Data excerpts
○ ○ ○ ○ ○ ○ ○
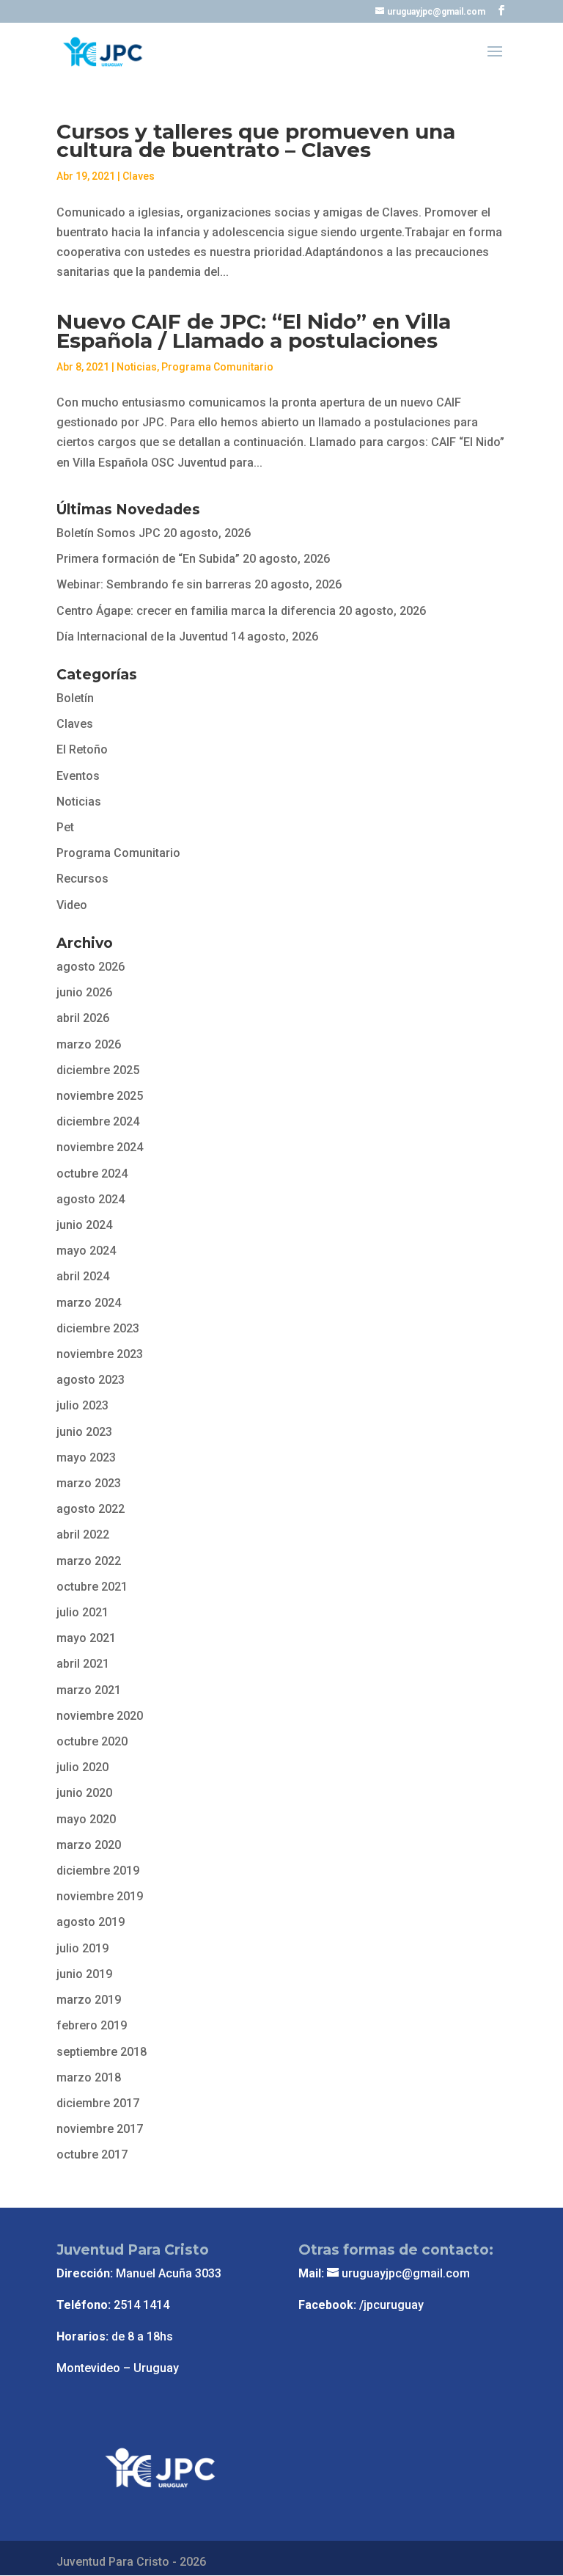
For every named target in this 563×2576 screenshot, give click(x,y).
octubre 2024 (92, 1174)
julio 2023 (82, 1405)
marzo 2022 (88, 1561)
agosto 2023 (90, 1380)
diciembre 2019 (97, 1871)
○ ○ ○ ○ ○ ○ ○
● Problem details
Exactly as they stand, retype all the entries, but omit the pictures.

● Task result
For every named target in this 563×2576 screenshot, give click(x,y).
octubre 2024 (92, 1174)
julio 2023 (82, 1405)
marzo 2022 (88, 1561)
agosto 2023 (90, 1380)
diciembre 2019 (97, 1871)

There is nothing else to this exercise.